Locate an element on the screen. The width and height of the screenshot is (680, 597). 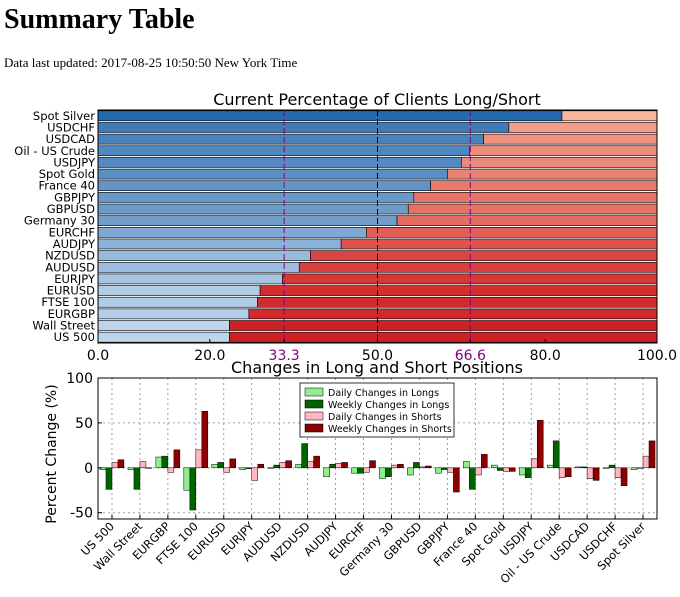
long-bar-spot-silver is located at coordinates (330, 116).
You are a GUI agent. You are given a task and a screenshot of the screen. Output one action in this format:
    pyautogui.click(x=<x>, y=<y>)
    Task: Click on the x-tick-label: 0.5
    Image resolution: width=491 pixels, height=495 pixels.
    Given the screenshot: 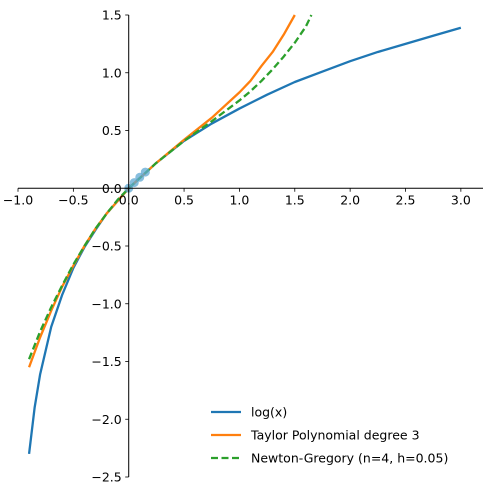 What is the action you would take?
    pyautogui.click(x=184, y=200)
    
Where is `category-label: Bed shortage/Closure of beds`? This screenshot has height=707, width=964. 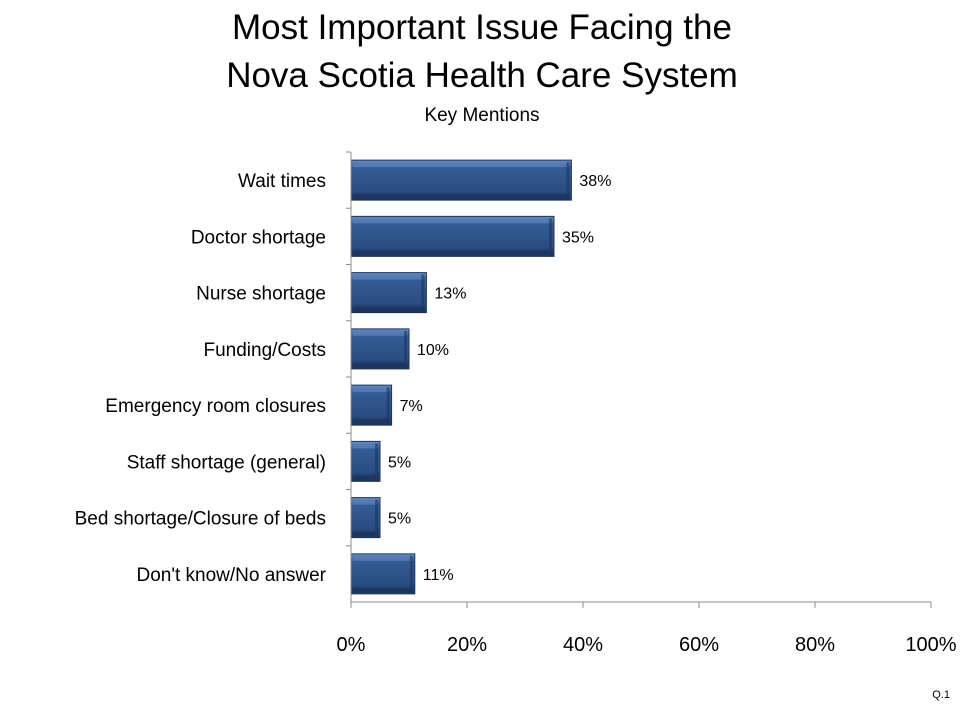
----------
Directions: Turn the data from the start through the line containing "long-bar-spot-silver is located" into a two-column CSV with the headers instruction and output. Give one row per instruction and its answer, put each in a single quoted field with line breaks replaced by spaces, and omit the pictures.

Solution to this task:
instruction,output
"Locate an element on the screen. The width and height of the screenshot is (680, 597).","long-bar-spot-silver is located at coordinates (330, 116)."